Any gift would also be a potentially exempt transfer for Inheritance Tax purposes but you would take account of the money used to pay off part of the mortgage to reduce the amount of the gift.

Its obvious that the intention was for your parents to own the property but you bought it yourself as you didn't want them to have the stress of buying and selling at the same time. The fact that it is not in their names is a requirement of your employer and the mortgage provider.

You really have three options:

1 Give your parents the property before the gain gets too much larger, don't report it to the tax office as a disposal by yourself and if you are asked about it by the tax office, you can give them the explanation you have given me as to why it was bought in your name and say that the balance owed on the mortgage is a loan from you to your parents, though you will have no documentation for that.

If the tax office say that there is a taxable gain, it may be that the CGT liability which may arise from a gift to them of the property now (less what they have paid off the mortgage which you could say was a partial purchase from you of a share of the property) is manageable for you. The maximum CGT liability will be 28% of the gain over and above £11,000.

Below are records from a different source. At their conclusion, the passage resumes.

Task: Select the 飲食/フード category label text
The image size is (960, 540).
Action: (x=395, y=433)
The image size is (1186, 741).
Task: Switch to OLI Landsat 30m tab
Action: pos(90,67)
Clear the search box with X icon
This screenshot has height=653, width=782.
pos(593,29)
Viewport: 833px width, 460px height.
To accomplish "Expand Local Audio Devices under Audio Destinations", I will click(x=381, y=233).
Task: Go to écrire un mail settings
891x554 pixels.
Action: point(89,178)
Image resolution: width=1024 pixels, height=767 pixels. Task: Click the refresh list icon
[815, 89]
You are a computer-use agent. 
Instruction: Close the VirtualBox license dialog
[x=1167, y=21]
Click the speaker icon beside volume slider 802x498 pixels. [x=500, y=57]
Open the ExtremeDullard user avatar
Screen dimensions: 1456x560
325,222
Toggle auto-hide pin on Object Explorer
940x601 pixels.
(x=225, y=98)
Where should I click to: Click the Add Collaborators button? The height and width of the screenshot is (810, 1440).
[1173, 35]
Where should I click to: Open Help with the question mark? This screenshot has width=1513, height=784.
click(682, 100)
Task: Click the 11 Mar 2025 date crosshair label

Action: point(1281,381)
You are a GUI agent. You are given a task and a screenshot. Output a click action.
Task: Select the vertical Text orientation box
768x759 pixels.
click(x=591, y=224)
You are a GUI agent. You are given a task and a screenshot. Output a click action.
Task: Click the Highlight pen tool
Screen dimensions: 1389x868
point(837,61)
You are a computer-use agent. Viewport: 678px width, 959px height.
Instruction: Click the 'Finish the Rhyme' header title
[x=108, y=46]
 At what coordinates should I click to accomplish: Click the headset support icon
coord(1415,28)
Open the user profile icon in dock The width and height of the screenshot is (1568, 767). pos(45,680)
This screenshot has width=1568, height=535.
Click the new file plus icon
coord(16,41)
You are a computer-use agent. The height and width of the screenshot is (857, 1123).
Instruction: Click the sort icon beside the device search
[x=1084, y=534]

2 Gift the property to your parents and report the gain. You might try to claim main residence relief to negate any CGT liability but I think the tax office would challenge such a claim. Such a claim could also impact on the home you actually live in.

3 Keep the property and sell it after your parents have passed away. I would expect the tax office to resist a claim for main residence relief as you will probably have never lived there, notwithstanding the fact that it has to be designated as your main home due to the terms of the mortgage and your directorship. The tax office will probably say all that is irrelevant, though they may play it the other way if you gift the property to your parents, you don't report a gain, they ask you why you didn't report it (they may never ask) and you cite the reasons for not reporting a gain, one of which would be that you were merely giving back to your parents what was always morally theirs.

I hope this helps but let me know if you have any further questions.

Customer: replied 3 years ago.

Many thanks for such an informative reply.

May I just clarify one part please? The need to be an owner to be a director is about the non-paid director posts for the whole estate. Residents who own properties can then be directors on the board to decide maintenance issues and costs etc. It is not an employment post and it is undertaken on a voluntary basis with no financial remuneration. Does that make any difference to the advice you have offered in relation to potential tax problems?

My understanding, from your advice, is that it is best to transfer the ownership to my parents. I am assuming I need to do this via a solicitor? Would a solicitor then have to address CGT as part of the transaction? I am sure the value increase in the property could realistically remain below the personal allowance of £11k.

Thank you

Expert:  TonyTax replied 3 years ago.
Based on the information you have given me in your latest post, whilst it is an unpaid position, the tax office may still use it against you if they make the connection which they may not. If the increase in value between the 2012 purchase date and the present day is £11,000 or less, then you may be best off transferring the flat to your parents. However, if you do that, you need make sure that there are no Inheritance Tax implications for their estates when they die. If the first of your parents to pass on leaves all their assets to the surviving parent,provided the combined estates are not more than £650,000 in value, there will be no IHT as the unused nil-rate band of the first to pass can be used by the estate of the second to pass.

You can do the transfer yourslef using the appropriate forms which you can find on the Land Registry website but, if it were me, I'd use a solicitor. They would have no responsibility for CGT but they may mention it to you.